In terms of returns from investment, Patrick Industries has invested its equity funds well leading to a 24.23% return on equity (ROE), above the sensible minimum of 20%. Furthermore, its return on assets (ROA) of 10.63% exceeds the US Building industry of 7.41%, indicating Patrick Industries has used its assets more efficiently. However, its return on capital (ROC), which also accounts for Patrick Industries’s debt level, has declined over the past 3 years from 19.94% to 15.13%. This correlates with an increase in debt holding, with debt-to-equity ratio rising from 83.89% to 105.70% over the past 5 years.
What does this mean?
Patrick Industries’s track record can be a valuable insight into its earnings performance, but it certainly doesn’t tell the whole story. Companies that have performed well in the past, such as Patrick Industries gives investors conviction. However, the next step would be to assess whether the future looks as optimistic. You should continue to research Patrick Industries to get a better picture of the stock by looking at:
- Future Outlook: What are well-informed industry analysts predicting for PATK’s future growth? Take a look at our free research report of analyst consensus for PATK’s outlook.

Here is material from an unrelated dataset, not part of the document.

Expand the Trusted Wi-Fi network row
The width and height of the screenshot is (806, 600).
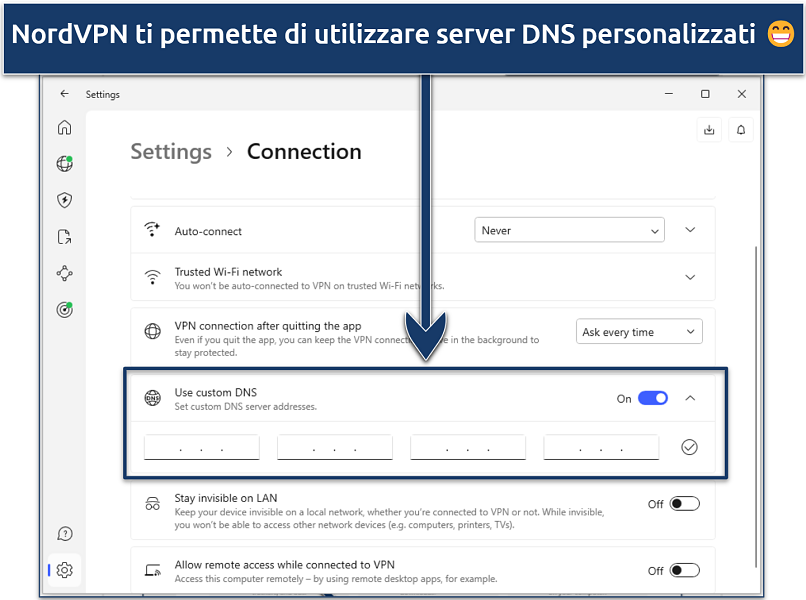tap(690, 277)
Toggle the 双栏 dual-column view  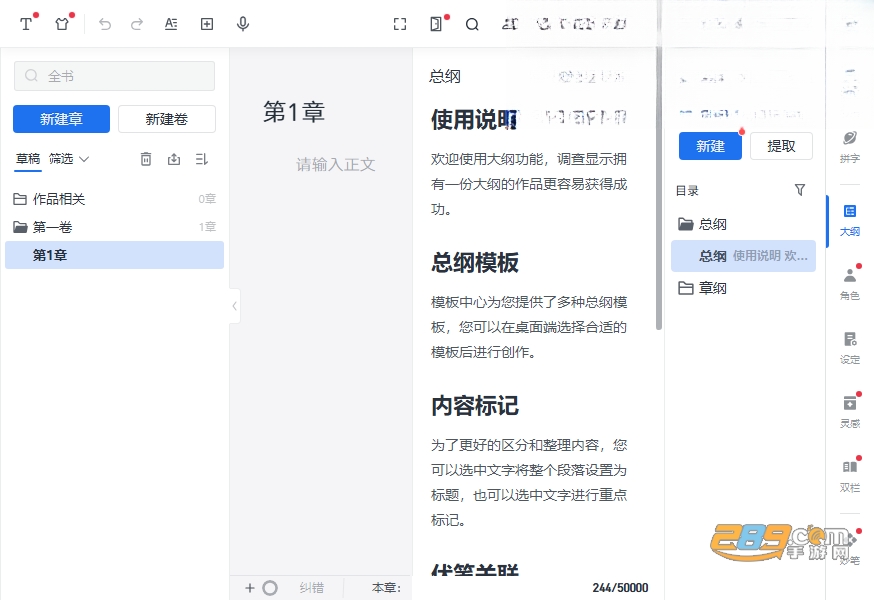coord(850,476)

- Financial Health: Is PATK’s operations financially sustainable? Balance sheets can be hard to analyze, which is why we’ve done it for you. Check out our financial health checks here.
- Other High-Performing Stocks: Are there other stocks that provide better prospects with proven track records? Explore our free list of these great stocks here.
NB: Figures in this article are calculated using data from the trailing twelve months from 01 April 2018. This may not be consistent with full year annual report figures.
To help readers see pass the short term volatility of the financial market, we aim to bring you a long-term focused research analysis purely driven by fundamental data. Note that our analysis does not factor in the latest price sensitive company announcements.
The author is an independent contributor and at the time of publication had no position in the stocks mentioned.